### [Written instruction]
Duplicate the records from the line containing "This screenshot has height=160, width=239." to the line containing "coord(1335,287)", inclusive.

### [Records for this task]

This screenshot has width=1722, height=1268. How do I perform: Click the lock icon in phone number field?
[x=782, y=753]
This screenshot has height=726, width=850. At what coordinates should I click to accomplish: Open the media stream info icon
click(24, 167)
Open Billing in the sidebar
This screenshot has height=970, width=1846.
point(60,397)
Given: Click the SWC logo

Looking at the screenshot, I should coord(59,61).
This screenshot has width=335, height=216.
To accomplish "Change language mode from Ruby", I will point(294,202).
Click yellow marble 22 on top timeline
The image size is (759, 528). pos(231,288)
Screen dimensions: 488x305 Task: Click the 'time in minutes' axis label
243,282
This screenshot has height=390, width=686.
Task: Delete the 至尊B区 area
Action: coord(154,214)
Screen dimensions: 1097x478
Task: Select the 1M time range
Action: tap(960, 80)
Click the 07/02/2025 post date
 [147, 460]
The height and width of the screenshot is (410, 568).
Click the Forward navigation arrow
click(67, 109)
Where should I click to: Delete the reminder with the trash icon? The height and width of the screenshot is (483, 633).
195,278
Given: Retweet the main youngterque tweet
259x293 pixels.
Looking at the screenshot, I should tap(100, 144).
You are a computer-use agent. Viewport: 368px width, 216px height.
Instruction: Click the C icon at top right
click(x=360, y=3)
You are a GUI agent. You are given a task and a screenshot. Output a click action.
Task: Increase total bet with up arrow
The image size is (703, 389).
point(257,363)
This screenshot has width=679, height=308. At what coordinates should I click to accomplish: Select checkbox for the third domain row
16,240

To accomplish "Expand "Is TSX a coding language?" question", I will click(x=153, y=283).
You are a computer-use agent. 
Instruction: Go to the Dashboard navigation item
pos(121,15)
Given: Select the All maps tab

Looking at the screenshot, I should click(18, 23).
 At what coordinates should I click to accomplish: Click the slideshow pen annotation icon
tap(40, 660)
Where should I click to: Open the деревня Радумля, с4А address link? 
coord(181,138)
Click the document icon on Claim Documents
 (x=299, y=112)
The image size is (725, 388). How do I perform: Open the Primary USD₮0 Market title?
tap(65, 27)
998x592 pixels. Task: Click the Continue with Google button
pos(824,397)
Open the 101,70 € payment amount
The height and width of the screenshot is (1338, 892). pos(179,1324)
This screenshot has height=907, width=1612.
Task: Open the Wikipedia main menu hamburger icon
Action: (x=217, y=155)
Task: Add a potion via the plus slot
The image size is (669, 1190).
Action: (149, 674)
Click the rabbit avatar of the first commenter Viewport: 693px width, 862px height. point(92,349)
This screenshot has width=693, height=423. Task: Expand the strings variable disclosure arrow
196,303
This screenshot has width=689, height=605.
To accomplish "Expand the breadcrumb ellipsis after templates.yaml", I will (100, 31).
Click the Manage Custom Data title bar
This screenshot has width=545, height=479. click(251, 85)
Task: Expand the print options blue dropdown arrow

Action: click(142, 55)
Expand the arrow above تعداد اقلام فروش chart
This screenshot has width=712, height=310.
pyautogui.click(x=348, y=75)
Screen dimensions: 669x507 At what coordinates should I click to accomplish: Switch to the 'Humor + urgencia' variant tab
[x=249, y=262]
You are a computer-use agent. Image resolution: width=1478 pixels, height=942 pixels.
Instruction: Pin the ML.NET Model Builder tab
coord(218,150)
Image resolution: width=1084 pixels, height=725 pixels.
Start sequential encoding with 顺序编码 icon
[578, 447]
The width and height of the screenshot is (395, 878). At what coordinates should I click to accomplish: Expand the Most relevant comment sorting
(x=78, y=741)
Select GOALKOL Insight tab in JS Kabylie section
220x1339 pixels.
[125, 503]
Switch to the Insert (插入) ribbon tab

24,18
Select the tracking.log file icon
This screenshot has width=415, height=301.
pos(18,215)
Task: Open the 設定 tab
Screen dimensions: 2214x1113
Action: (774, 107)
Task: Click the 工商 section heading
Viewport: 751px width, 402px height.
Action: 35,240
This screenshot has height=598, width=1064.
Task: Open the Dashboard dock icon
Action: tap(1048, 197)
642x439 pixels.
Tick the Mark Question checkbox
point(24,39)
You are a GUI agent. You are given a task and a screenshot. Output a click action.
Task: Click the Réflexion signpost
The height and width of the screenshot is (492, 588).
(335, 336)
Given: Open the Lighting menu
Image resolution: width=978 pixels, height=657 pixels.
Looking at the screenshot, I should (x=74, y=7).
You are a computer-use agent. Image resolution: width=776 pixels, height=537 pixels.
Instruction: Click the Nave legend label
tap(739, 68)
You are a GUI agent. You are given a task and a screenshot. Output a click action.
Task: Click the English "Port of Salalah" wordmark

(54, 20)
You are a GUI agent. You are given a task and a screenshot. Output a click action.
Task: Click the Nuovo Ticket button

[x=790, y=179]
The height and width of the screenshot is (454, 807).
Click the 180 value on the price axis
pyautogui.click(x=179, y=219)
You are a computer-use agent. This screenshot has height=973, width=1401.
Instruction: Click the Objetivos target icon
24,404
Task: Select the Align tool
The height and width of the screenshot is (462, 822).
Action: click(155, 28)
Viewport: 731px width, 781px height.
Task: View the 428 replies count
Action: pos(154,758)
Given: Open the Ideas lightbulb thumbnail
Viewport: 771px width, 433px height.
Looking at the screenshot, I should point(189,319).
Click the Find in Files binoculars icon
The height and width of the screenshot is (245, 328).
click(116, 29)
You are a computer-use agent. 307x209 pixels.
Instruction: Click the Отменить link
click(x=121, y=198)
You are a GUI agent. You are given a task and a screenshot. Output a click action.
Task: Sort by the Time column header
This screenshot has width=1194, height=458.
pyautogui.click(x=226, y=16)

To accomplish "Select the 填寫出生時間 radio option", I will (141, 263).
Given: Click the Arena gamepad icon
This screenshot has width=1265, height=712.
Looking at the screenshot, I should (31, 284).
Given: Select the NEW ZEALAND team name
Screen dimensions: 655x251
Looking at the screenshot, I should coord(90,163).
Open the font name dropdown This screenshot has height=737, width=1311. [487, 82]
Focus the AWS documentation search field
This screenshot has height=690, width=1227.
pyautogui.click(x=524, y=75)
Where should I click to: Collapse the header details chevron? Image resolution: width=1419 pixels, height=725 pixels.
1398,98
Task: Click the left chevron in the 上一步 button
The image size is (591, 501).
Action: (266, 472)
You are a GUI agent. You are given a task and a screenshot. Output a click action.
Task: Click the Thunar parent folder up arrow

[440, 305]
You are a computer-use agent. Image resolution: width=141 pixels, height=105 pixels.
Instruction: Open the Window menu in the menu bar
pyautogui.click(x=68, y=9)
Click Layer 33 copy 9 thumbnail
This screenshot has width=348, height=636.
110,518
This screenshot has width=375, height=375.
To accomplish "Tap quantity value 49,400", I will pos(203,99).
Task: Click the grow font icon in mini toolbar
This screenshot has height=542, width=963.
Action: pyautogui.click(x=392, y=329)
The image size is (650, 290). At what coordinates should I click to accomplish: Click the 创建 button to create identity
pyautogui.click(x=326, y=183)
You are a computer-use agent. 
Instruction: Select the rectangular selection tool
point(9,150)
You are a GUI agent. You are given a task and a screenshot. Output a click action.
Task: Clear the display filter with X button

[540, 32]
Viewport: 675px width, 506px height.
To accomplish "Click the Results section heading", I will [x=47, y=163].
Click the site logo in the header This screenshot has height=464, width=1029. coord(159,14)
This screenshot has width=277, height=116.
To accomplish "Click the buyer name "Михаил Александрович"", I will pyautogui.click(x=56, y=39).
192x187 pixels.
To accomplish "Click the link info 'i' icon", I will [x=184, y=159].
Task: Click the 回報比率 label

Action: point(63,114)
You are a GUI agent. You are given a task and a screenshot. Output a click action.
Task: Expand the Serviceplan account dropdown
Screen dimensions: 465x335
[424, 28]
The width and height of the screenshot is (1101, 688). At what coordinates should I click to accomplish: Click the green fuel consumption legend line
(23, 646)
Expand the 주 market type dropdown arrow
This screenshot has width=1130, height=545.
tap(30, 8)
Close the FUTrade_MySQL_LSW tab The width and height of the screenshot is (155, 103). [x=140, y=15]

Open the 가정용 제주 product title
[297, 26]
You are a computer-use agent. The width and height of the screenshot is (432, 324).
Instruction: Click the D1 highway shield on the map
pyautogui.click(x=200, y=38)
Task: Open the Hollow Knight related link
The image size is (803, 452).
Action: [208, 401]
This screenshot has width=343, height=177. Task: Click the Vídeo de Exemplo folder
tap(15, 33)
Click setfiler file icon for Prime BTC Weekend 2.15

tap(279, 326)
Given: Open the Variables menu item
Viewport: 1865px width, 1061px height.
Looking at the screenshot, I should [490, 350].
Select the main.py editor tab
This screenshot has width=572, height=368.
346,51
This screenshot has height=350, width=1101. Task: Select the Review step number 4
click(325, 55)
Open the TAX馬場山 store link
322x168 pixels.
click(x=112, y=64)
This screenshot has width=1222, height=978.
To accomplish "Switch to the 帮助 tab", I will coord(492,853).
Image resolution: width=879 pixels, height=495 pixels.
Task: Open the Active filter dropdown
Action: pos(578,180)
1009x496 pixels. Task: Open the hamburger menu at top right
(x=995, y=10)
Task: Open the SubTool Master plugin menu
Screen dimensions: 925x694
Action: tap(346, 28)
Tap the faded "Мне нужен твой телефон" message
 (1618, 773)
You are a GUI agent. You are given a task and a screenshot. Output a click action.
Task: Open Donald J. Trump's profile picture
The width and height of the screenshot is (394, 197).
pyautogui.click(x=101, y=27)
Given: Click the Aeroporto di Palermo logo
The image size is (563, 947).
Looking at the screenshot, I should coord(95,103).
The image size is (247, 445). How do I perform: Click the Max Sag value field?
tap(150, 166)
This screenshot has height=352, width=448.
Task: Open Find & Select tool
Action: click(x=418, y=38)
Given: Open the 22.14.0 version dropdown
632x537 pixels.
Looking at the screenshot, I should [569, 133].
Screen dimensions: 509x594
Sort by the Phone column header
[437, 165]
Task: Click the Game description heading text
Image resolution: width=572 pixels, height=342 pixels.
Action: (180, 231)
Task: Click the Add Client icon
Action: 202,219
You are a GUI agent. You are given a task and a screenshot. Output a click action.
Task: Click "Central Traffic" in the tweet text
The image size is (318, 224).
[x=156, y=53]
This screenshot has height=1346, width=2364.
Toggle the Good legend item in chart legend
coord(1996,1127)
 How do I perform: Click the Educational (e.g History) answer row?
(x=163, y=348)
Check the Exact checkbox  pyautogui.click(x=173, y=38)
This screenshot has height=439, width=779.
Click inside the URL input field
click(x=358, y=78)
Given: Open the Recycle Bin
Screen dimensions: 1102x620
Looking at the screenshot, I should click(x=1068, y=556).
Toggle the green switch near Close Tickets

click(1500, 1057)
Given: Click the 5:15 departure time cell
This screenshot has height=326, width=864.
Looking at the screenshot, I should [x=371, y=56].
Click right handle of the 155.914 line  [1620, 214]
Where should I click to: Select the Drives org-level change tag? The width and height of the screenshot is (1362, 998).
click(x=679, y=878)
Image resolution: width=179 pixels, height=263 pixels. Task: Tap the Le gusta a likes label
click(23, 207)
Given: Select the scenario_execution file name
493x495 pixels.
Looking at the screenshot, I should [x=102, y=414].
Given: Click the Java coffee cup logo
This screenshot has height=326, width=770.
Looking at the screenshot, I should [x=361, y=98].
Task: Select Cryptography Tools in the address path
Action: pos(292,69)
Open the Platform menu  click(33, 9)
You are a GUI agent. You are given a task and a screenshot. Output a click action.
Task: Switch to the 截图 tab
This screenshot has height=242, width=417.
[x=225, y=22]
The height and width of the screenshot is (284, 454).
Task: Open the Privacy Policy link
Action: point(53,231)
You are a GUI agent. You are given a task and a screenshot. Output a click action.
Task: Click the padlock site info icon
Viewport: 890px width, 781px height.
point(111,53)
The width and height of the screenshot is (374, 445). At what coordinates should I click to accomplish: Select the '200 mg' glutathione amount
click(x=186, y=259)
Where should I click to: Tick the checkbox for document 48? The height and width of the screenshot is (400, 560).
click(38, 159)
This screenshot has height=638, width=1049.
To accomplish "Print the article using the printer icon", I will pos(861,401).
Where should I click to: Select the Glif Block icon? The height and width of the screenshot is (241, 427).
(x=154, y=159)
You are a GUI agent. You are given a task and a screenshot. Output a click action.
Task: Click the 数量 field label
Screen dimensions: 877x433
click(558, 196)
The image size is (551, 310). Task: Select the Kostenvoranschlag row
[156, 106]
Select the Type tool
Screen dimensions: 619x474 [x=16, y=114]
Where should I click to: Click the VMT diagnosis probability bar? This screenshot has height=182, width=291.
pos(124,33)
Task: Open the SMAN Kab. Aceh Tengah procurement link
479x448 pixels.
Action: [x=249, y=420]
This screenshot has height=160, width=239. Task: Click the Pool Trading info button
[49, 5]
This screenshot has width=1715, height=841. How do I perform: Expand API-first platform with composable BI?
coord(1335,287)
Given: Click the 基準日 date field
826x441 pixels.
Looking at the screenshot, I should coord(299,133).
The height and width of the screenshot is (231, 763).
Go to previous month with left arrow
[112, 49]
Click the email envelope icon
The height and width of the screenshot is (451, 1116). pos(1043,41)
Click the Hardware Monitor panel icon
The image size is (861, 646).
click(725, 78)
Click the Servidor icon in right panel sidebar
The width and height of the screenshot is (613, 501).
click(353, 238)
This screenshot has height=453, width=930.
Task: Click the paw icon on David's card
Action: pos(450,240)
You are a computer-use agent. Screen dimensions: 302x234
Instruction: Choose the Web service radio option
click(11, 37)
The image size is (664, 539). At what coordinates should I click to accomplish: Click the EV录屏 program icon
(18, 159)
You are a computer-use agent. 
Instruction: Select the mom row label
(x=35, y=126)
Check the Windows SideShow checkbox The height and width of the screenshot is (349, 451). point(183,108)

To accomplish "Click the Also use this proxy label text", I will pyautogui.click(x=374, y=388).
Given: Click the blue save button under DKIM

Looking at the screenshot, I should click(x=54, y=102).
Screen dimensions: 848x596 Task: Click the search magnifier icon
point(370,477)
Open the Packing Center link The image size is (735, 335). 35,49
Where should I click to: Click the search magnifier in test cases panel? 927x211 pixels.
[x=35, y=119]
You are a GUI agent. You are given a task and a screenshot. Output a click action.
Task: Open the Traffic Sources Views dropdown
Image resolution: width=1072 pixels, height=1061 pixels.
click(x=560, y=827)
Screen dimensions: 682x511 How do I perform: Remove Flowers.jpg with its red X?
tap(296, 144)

### [Reply]
This screenshot has height=160, width=239. Task: Click the Pool Trading info button
[49, 5]
This screenshot has width=1715, height=841. How do I perform: Expand API-first platform with composable BI?
coord(1335,287)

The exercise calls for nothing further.